[Stored data entries]
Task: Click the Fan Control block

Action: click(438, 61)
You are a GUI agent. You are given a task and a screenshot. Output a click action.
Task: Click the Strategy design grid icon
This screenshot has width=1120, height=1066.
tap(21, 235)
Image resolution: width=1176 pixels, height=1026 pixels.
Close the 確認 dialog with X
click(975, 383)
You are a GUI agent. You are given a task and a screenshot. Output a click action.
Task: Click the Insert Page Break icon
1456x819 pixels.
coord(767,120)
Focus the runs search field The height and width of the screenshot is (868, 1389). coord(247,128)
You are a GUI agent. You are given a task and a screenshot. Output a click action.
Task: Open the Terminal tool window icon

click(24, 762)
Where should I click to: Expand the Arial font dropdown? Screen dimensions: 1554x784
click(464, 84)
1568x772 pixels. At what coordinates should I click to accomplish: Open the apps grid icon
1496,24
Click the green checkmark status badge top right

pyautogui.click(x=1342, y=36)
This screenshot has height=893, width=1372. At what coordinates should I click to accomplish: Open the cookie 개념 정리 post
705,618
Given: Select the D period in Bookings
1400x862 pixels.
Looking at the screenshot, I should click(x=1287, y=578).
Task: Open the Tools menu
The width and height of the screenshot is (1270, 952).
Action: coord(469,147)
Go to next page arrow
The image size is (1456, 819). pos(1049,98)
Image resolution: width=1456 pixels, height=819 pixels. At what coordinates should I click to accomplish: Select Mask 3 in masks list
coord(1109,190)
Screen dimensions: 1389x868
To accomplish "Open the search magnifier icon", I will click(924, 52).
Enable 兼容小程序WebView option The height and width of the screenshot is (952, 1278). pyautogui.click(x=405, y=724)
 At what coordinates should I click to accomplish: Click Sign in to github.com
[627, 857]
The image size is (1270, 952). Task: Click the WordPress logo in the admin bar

Work task: Reproduce the full set of entries above exactly, without dropping a line.

Task result:
Task: Click the Fan Control block

Action: click(438, 61)
You are a GUI agent. You are given a task and a screenshot. Output a click action.
Task: Click the Strategy design grid icon
This screenshot has width=1120, height=1066.
tap(21, 235)
Image resolution: width=1176 pixels, height=1026 pixels.
Close the 確認 dialog with X
click(975, 383)
You are a GUI agent. You are given a task and a screenshot. Output a click action.
Task: Click the Insert Page Break icon
1456x819 pixels.
coord(767,120)
Focus the runs search field The height and width of the screenshot is (868, 1389). coord(247,128)
You are a GUI agent. You are given a task and a screenshot. Output a click action.
Task: Open the Terminal tool window icon

click(24, 762)
Where should I click to: Expand the Arial font dropdown? Screen dimensions: 1554x784
click(464, 84)
1568x772 pixels. At what coordinates should I click to accomplish: Open the apps grid icon
1496,24
Click the green checkmark status badge top right

pyautogui.click(x=1342, y=36)
This screenshot has height=893, width=1372. At what coordinates should I click to accomplish: Open the cookie 개념 정리 post
705,618
Given: Select the D period in Bookings
1400x862 pixels.
Looking at the screenshot, I should click(x=1287, y=578).
Task: Open the Tools menu
The width and height of the screenshot is (1270, 952).
Action: coord(469,147)
Go to next page arrow
The image size is (1456, 819). pos(1049,98)
Image resolution: width=1456 pixels, height=819 pixels. At what coordinates should I click to accomplish: Select Mask 3 in masks list
coord(1109,190)
Screen dimensions: 1389x868
To accomplish "Open the search magnifier icon", I will click(924, 52).
Enable 兼容小程序WebView option The height and width of the screenshot is (952, 1278). pyautogui.click(x=405, y=724)
 At what coordinates should I click to accomplish: Click Sign in to github.com
[627, 857]
The image size is (1270, 952). Task: Click the WordPress logo in the admin bar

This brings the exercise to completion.